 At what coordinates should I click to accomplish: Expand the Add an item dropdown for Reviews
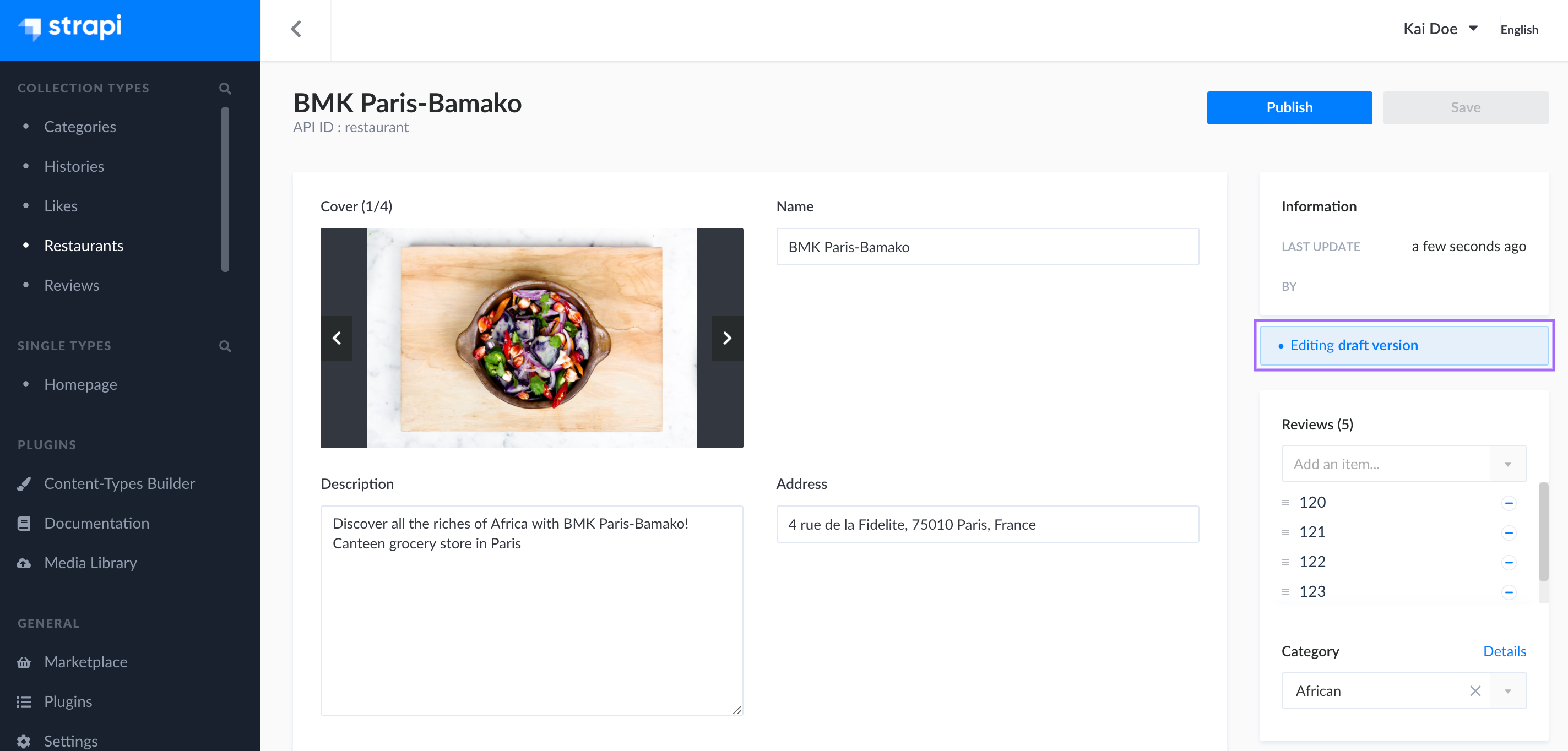pyautogui.click(x=1509, y=464)
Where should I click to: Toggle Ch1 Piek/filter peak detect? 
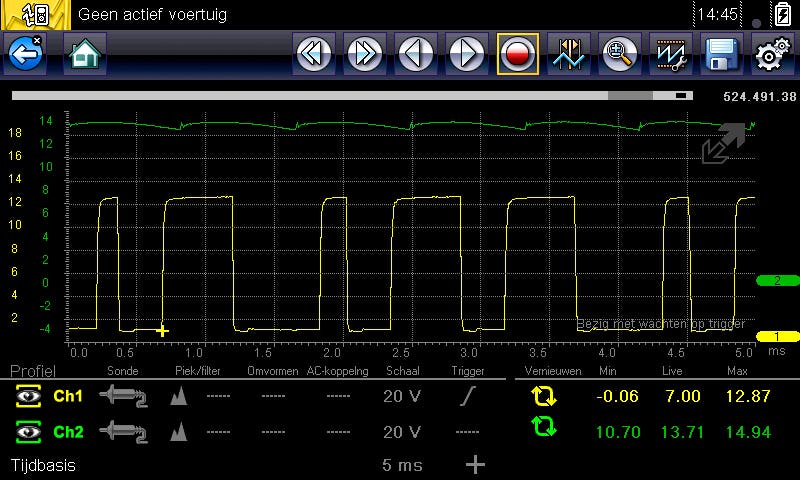pos(180,397)
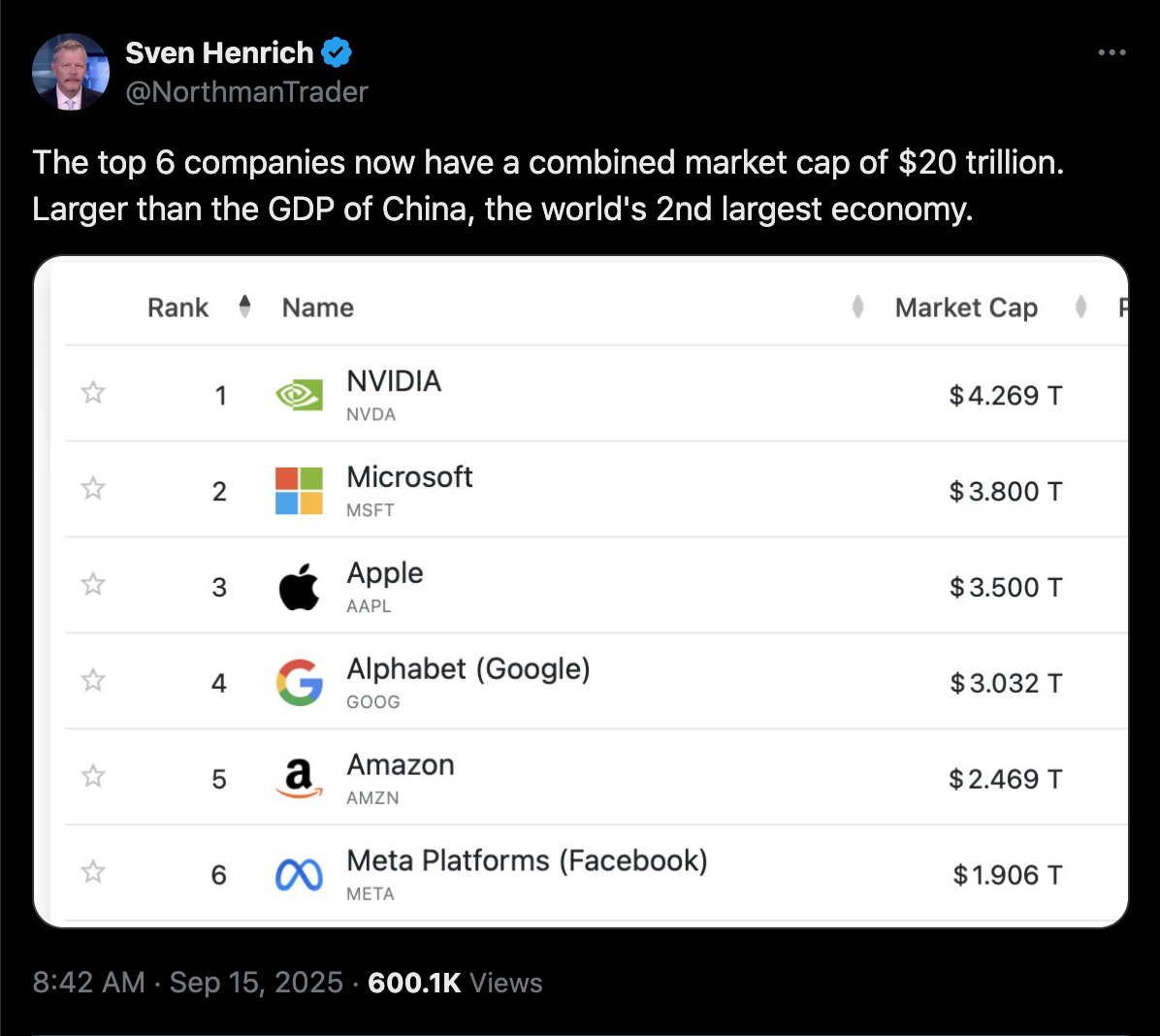Sort the table by Rank arrow

click(244, 307)
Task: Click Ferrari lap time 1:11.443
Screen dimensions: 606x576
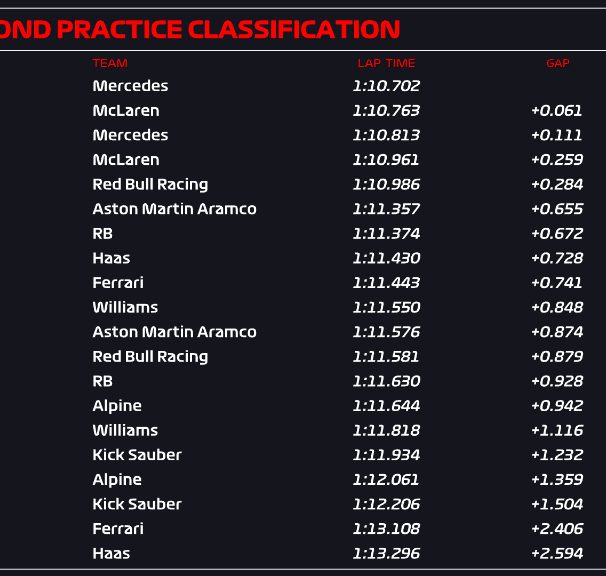Action: coord(386,283)
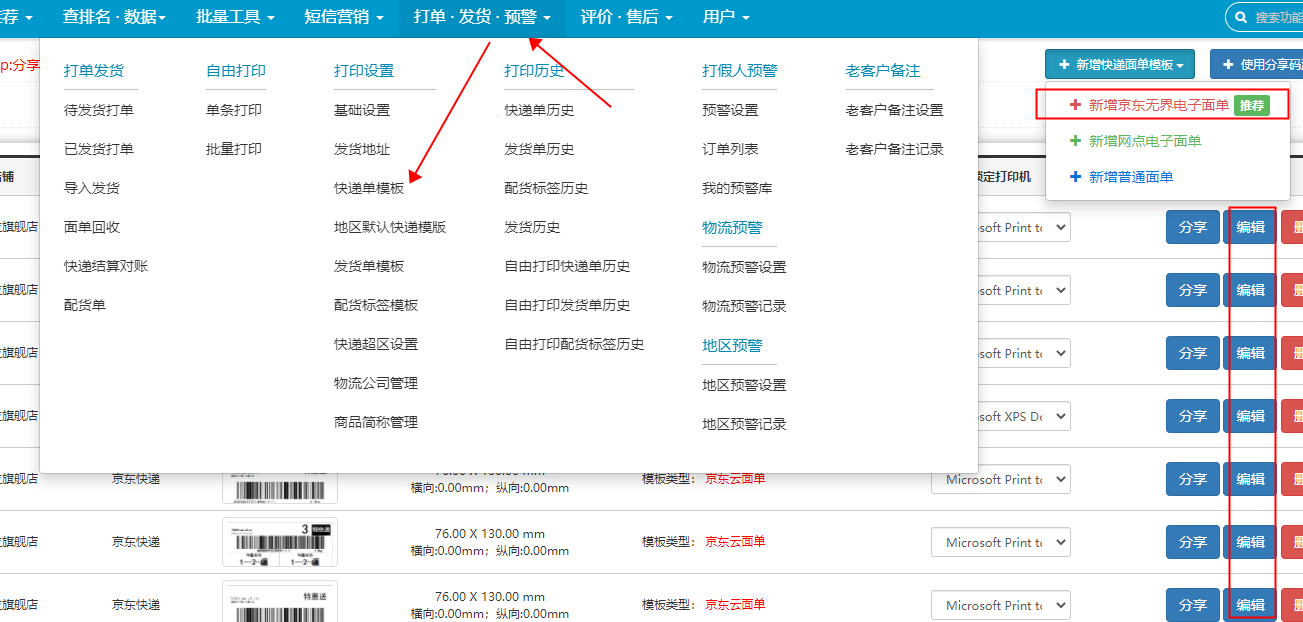Open the 短信营销 top menu
The width and height of the screenshot is (1303, 622).
(x=343, y=17)
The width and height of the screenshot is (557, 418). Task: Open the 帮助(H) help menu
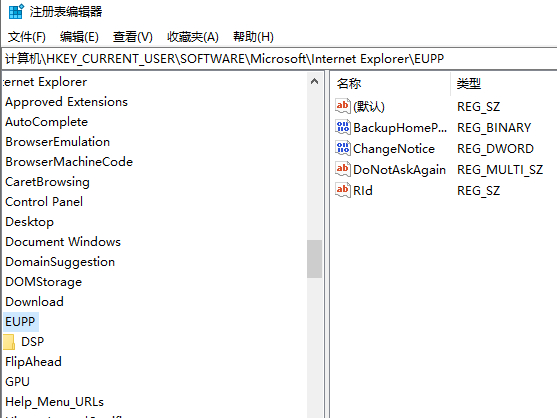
★ ★ ★ ★
* _Work order_: Every line of the data that includes the word "Task" should be copied.

* _Completed exercise_:
Task: Click Ferrari lap time 1:11.443
The width and height of the screenshot is (557, 418). Task: Open the 帮助(H) help menu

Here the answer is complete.